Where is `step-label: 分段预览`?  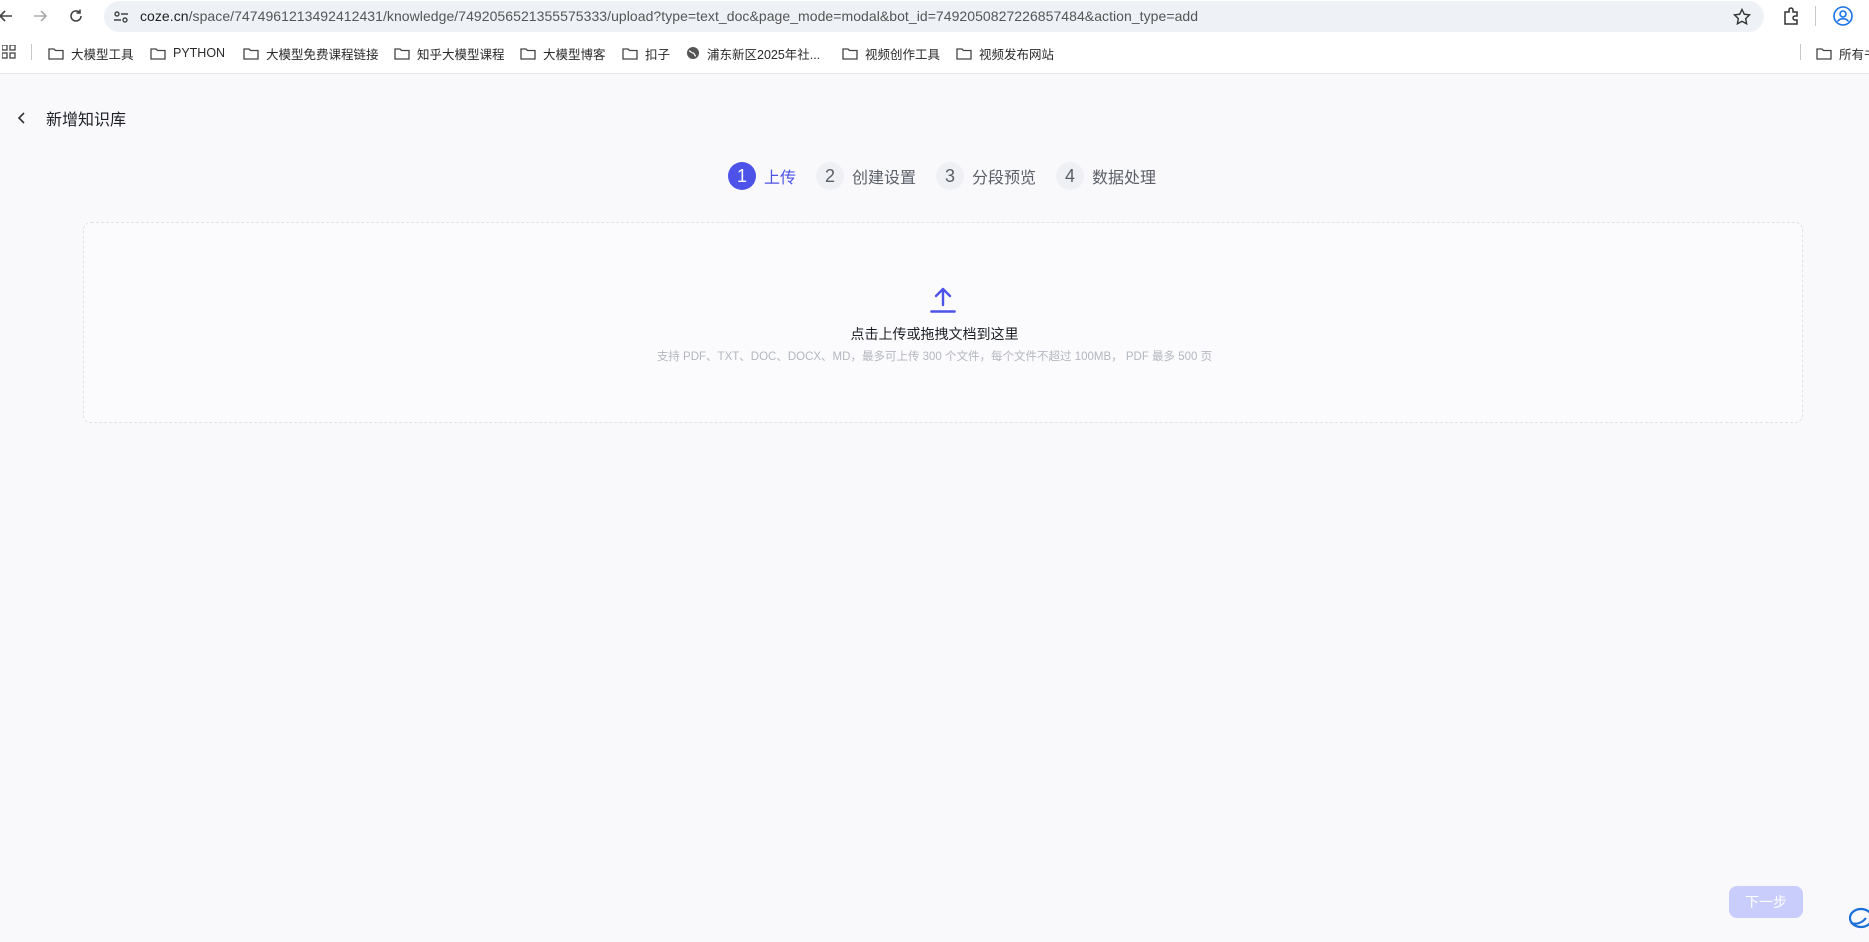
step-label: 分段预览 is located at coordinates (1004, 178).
◇ ◇ ◇ ◇ ◇
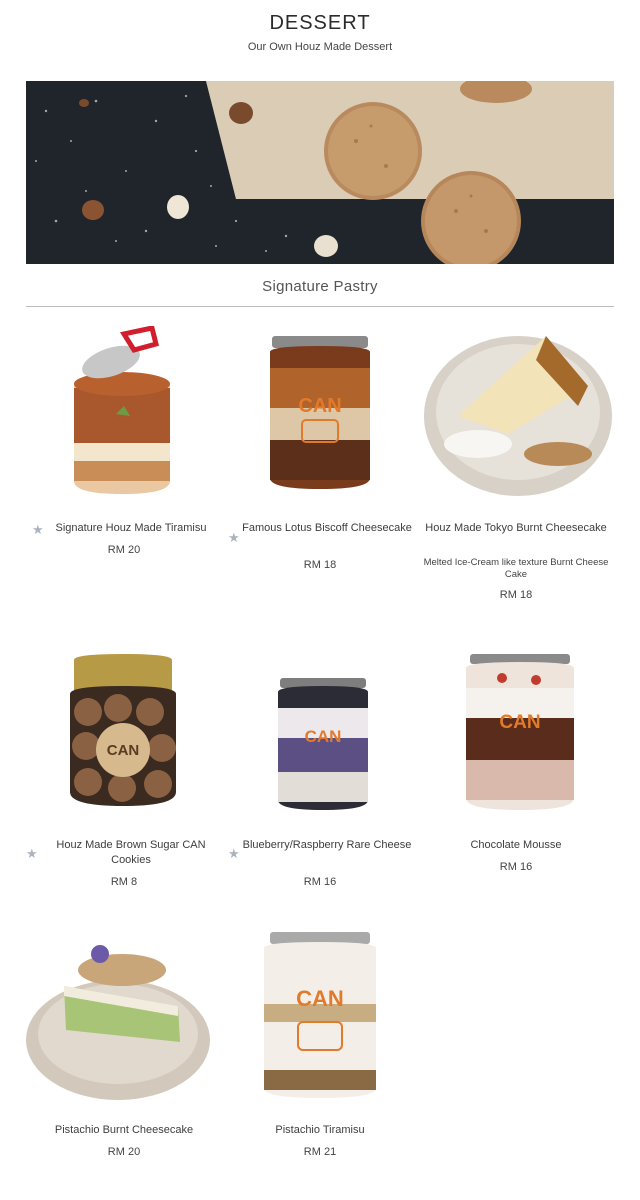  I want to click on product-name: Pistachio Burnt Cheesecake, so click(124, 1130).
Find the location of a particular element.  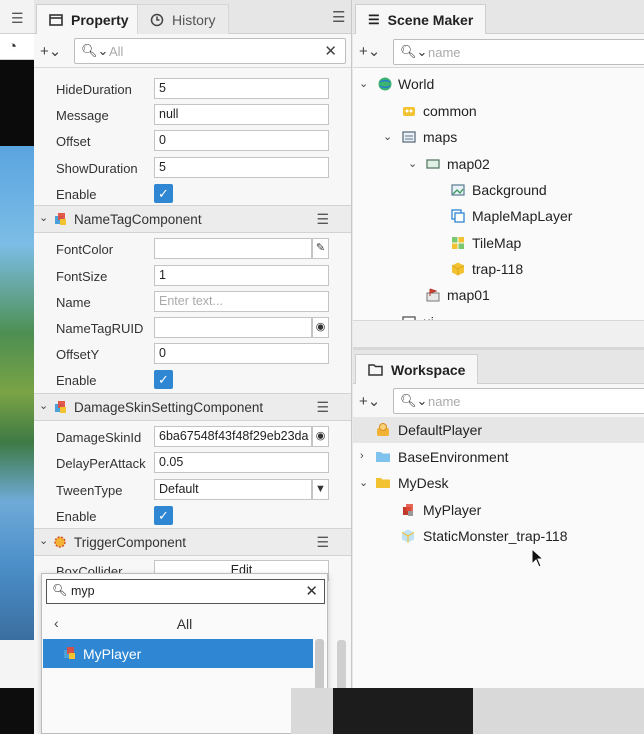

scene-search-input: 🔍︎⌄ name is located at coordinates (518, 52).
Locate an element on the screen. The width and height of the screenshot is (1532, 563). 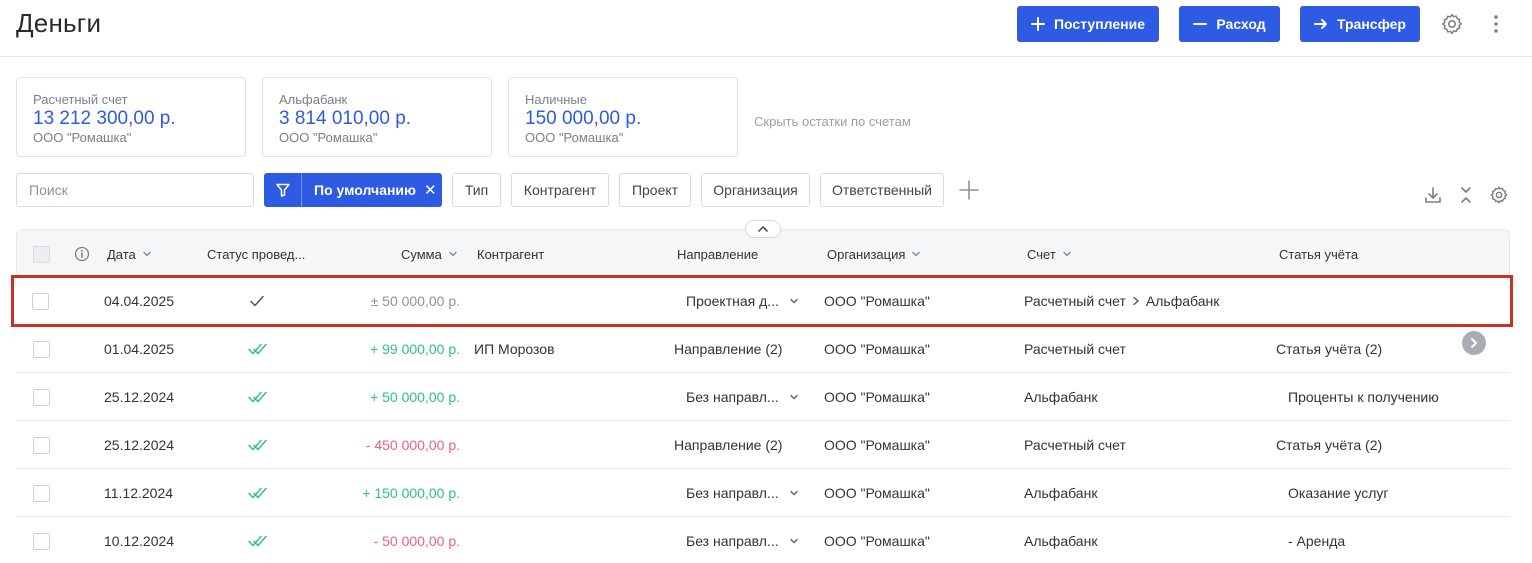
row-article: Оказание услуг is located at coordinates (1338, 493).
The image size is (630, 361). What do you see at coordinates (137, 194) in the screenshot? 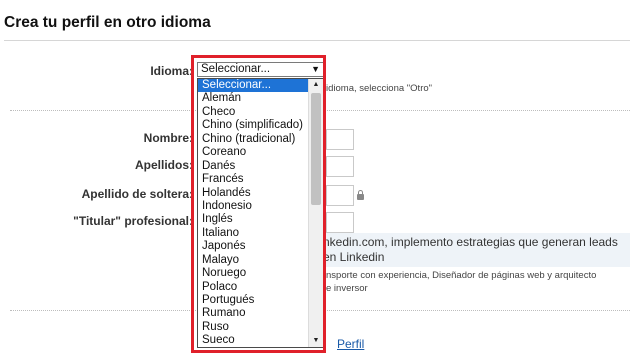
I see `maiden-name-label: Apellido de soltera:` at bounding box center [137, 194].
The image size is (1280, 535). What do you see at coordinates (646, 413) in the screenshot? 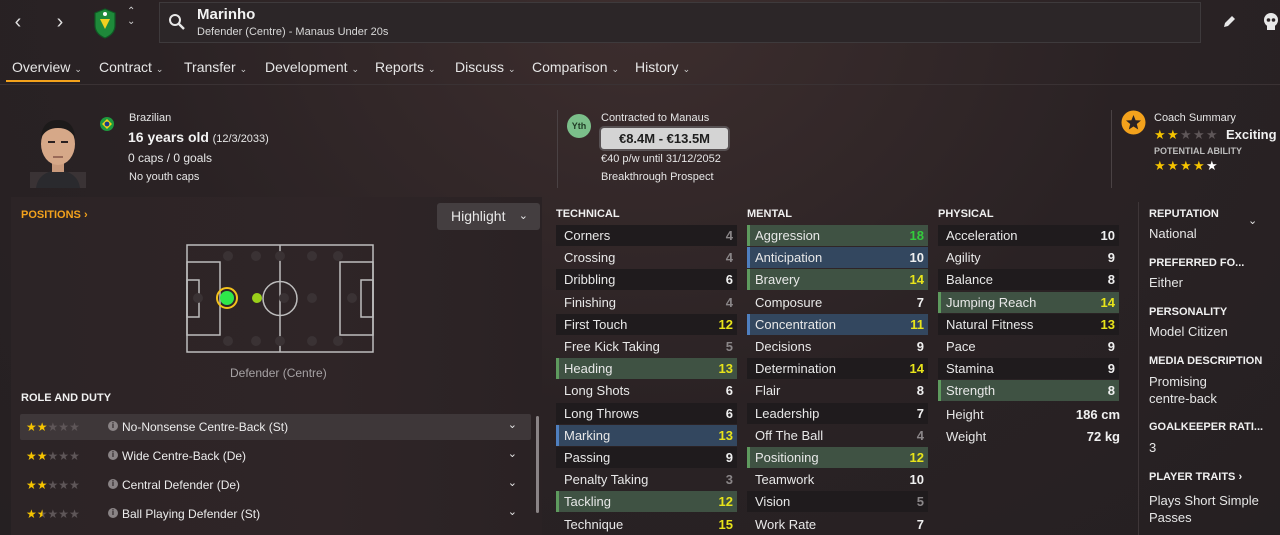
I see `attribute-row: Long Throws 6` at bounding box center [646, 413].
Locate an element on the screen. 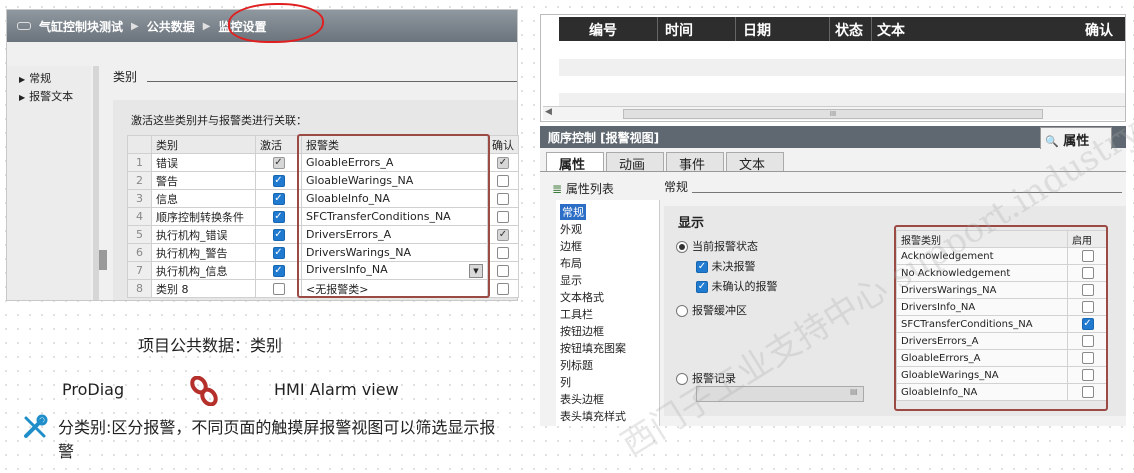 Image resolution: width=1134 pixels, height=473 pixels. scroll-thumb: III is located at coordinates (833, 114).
◇ ◇ ◇ ◇ ◇
* _Job item_
Format the data, beginning at the line that contains "Locate an element on the screen. The" and stopping after the line that contains "center [137, 194].", as a two-column CSV with the columns input and output. Give one row per input and its output, with each value in a single quoted field, line breaks replaced by spaces, and the pictures left out.

* _Response to the exercise_
input,output
"Locate an element on the screen. The width and height of the screenshot is (1532, 563).","row-article: Оказание услуг is located at coordinates (1338, 493)."
"The image size is (630, 361). What do you see at coordinates (137, 194) in the screenshot?","I see `maiden-name-label: Apellido de soltera:` at bounding box center [137, 194]."